[Dataset entries]
▬▬▬▬▬▬▬▬▬▬

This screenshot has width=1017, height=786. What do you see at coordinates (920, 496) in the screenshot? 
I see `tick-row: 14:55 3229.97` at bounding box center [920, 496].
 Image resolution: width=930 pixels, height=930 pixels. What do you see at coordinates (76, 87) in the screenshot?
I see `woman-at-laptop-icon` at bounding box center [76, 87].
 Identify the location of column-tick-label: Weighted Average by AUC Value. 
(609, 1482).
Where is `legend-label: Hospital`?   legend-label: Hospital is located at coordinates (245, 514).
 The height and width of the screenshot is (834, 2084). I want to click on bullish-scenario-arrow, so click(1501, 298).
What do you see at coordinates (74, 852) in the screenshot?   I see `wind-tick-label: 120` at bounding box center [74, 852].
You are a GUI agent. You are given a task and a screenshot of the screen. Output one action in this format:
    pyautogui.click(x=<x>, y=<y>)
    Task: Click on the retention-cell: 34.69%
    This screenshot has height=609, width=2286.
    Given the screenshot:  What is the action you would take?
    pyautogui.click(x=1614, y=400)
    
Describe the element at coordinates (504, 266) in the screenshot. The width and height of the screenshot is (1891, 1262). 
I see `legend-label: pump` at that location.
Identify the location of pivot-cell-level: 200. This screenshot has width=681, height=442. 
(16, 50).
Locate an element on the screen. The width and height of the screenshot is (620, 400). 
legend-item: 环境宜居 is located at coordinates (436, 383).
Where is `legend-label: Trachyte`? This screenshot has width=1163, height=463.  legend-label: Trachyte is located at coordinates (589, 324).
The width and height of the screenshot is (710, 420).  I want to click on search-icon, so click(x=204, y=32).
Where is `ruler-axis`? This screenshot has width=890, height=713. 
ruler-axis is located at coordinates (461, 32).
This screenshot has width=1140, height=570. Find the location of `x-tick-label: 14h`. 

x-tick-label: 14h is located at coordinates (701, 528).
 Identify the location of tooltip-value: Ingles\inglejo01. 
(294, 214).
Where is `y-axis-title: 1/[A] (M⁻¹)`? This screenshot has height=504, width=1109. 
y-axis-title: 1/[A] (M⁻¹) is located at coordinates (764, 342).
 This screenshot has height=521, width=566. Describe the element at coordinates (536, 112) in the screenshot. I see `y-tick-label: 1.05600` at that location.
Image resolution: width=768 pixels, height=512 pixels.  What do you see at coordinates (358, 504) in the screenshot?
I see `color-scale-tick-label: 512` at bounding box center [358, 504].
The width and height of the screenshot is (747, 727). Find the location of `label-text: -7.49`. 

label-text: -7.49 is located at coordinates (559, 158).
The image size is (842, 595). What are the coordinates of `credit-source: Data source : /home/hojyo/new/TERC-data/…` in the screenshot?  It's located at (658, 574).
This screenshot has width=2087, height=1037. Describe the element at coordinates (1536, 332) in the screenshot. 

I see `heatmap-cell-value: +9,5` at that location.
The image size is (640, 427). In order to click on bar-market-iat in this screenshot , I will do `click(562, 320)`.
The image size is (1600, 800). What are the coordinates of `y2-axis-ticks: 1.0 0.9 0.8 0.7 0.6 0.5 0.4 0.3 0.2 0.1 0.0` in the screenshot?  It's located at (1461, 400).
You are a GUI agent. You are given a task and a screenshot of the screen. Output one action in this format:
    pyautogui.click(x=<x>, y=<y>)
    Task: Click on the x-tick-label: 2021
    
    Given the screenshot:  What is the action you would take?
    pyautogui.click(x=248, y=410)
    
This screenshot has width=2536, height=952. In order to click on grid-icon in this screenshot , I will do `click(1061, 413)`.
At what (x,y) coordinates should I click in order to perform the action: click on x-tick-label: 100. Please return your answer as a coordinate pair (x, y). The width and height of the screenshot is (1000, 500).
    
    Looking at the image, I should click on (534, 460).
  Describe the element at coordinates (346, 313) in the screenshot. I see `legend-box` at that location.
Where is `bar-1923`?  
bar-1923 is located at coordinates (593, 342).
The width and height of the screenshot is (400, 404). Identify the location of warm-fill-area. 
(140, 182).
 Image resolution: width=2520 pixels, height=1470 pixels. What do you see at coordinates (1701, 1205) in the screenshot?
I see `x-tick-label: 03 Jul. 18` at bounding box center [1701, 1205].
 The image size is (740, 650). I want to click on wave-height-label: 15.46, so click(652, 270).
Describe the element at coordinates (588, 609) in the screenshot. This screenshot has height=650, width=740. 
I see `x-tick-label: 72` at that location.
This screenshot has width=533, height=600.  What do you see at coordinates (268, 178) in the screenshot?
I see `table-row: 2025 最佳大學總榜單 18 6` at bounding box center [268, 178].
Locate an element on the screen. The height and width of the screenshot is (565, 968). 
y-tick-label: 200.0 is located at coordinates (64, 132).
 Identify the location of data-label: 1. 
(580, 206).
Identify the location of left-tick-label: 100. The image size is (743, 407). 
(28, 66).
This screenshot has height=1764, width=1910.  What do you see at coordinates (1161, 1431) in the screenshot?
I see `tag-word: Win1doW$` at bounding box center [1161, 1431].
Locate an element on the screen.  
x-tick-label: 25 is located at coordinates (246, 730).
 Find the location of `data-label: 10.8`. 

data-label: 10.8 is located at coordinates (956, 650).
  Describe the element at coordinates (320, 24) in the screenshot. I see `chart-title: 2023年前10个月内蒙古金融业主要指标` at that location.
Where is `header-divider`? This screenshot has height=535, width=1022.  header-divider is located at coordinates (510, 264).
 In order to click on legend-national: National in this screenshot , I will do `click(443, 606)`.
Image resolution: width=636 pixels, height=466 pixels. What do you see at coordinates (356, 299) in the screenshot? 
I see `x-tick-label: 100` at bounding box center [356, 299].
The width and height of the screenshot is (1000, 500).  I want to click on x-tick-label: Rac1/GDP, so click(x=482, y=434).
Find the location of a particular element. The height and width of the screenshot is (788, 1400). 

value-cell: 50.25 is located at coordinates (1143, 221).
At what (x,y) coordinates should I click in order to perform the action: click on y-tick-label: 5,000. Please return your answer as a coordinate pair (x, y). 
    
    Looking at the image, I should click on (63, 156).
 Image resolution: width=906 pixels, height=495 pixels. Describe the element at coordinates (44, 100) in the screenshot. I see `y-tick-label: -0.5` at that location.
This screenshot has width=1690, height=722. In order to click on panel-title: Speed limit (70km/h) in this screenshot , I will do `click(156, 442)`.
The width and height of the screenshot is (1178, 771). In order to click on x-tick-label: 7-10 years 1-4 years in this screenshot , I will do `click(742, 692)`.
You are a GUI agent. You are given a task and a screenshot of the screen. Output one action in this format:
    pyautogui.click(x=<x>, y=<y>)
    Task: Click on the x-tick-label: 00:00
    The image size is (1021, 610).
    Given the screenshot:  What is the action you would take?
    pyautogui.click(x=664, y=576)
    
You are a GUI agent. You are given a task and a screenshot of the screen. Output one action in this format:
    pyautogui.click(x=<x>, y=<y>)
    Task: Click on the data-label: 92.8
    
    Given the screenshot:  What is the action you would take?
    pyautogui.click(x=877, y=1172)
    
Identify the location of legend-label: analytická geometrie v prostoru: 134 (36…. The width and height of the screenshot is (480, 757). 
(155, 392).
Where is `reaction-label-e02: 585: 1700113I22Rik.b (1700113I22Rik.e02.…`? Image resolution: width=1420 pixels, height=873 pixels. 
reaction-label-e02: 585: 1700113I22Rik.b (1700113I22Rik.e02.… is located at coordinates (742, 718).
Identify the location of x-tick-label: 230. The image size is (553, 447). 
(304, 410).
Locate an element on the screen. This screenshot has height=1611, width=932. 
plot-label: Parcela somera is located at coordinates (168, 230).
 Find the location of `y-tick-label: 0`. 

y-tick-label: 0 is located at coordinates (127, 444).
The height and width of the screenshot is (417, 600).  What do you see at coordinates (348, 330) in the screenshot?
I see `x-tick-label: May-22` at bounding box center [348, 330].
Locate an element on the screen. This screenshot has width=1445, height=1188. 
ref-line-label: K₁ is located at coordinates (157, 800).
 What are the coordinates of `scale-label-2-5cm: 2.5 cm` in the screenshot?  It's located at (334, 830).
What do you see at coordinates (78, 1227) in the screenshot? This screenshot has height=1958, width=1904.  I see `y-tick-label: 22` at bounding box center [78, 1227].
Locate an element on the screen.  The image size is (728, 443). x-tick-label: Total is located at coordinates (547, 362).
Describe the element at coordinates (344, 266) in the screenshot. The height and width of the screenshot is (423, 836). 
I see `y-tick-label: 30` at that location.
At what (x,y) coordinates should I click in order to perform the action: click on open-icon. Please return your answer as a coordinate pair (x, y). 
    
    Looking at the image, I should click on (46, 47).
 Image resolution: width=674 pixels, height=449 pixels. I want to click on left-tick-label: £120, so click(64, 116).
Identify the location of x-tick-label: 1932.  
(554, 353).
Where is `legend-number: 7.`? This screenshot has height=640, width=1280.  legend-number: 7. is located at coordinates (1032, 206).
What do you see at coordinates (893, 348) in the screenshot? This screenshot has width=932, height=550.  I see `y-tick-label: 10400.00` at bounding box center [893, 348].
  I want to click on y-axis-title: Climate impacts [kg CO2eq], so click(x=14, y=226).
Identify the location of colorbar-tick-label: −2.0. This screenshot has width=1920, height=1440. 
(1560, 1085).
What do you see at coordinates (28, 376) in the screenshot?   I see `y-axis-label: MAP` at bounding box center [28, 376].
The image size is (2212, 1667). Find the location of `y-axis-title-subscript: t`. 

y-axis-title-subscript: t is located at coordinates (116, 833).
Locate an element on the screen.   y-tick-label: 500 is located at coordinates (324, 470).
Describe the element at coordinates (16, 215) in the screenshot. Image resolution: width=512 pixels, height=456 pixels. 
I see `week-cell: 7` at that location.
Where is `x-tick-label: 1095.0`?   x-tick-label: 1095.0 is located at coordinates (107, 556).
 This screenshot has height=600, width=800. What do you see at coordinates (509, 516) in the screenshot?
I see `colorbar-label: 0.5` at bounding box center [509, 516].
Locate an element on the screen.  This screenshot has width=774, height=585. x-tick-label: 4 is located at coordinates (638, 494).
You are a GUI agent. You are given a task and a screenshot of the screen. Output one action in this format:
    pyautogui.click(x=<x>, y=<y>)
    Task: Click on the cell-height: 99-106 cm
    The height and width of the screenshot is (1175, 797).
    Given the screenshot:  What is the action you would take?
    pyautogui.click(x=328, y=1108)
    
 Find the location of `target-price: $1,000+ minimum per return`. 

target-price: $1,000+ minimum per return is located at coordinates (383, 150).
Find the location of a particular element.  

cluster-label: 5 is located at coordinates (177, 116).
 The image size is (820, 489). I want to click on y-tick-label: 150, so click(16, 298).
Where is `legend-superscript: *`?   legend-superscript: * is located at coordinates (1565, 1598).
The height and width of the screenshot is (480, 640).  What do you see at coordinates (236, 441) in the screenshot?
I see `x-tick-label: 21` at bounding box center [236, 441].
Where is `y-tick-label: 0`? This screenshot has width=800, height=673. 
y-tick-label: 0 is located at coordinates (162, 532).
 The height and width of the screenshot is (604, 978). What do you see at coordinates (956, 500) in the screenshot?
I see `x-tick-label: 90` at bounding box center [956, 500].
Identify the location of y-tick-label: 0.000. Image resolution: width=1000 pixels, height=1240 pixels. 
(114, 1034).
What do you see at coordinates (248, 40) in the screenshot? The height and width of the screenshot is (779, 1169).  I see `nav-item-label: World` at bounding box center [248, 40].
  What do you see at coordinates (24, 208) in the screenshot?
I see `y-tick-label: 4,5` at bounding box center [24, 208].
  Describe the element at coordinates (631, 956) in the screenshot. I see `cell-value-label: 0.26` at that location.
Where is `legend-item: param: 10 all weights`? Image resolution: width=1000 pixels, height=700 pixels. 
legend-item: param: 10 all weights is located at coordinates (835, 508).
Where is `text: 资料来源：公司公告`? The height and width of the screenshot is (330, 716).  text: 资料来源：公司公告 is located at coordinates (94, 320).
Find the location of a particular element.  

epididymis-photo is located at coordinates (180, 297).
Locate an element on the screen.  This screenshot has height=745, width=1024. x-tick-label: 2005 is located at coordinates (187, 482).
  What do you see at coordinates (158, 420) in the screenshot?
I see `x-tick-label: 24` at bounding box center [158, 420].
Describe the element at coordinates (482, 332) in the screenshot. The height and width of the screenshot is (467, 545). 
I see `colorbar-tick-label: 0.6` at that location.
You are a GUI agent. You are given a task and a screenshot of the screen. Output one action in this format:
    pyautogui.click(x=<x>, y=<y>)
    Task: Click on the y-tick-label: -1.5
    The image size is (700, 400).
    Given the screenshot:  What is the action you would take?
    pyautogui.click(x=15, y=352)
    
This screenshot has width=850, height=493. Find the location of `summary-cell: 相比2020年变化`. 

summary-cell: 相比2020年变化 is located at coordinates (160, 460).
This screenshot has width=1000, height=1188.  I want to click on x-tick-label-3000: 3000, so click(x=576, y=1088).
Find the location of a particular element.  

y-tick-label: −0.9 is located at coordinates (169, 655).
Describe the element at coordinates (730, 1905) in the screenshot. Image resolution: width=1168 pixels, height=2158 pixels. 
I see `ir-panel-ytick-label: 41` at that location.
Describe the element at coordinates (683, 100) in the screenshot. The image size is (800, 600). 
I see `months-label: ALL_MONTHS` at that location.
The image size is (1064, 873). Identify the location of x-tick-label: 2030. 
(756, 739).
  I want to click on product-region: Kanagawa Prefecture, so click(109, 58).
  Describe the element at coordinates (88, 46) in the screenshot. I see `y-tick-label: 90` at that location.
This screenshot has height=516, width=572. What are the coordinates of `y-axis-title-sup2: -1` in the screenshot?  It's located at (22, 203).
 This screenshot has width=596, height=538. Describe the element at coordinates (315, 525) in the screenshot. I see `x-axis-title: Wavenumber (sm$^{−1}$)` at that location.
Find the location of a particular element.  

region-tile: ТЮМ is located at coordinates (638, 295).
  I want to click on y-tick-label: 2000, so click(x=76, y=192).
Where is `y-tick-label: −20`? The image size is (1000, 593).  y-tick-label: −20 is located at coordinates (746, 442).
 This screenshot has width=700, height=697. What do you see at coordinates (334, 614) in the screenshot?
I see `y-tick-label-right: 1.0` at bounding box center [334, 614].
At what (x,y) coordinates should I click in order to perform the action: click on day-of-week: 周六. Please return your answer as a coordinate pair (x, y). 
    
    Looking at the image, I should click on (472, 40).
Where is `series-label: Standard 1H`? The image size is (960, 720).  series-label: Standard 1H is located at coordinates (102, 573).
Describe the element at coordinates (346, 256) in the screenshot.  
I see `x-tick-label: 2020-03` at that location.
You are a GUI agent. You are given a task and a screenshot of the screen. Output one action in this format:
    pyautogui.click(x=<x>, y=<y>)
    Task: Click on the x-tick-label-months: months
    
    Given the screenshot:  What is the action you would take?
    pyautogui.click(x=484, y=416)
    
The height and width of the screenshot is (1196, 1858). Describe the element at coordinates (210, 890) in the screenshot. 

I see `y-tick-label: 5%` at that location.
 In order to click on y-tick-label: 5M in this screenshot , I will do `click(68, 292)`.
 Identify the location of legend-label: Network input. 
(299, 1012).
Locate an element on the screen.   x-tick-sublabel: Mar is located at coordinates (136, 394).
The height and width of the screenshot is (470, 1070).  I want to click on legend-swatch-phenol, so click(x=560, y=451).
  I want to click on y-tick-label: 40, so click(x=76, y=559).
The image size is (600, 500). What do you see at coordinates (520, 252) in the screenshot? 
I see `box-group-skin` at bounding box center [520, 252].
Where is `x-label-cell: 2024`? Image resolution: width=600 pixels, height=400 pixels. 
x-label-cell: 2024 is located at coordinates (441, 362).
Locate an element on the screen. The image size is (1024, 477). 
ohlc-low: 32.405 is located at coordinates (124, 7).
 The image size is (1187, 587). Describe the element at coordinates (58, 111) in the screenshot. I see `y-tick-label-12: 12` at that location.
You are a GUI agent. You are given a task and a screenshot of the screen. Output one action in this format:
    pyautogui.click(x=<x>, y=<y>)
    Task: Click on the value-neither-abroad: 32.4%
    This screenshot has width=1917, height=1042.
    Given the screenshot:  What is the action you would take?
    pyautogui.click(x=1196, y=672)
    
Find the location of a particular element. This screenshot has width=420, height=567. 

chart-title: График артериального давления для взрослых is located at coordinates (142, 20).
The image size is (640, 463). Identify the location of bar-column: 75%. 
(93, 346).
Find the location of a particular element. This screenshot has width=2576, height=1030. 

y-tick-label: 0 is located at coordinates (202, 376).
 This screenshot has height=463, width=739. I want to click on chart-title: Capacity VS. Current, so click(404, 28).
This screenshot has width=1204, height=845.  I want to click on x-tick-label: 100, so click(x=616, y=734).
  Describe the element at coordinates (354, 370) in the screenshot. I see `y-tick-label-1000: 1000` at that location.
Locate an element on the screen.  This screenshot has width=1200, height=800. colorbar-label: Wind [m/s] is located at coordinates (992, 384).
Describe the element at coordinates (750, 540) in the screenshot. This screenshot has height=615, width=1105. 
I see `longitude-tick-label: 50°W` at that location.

▬▬▬▬▬▬▬▬▬▬

● **ACTIVITY**: Can you rewrite everything from the line containing "The height and width of the screenshot is (1196, 1858)." down to the line containing "coordinates (136, 394).", swapping "Network input" for "Network output" and keeping all else the same?

● **COMPLETED EXERCISE**:
The height and width of the screenshot is (1196, 1858). Describe the element at coordinates (210, 890) in the screenshot. 

I see `y-tick-label: 5%` at that location.
 In order to click on y-tick-label: 5M in this screenshot , I will do `click(68, 292)`.
 Identify the location of legend-label: Network output. 
(299, 1012).
Locate an element on the screen.   x-tick-sublabel: Mar is located at coordinates (136, 394).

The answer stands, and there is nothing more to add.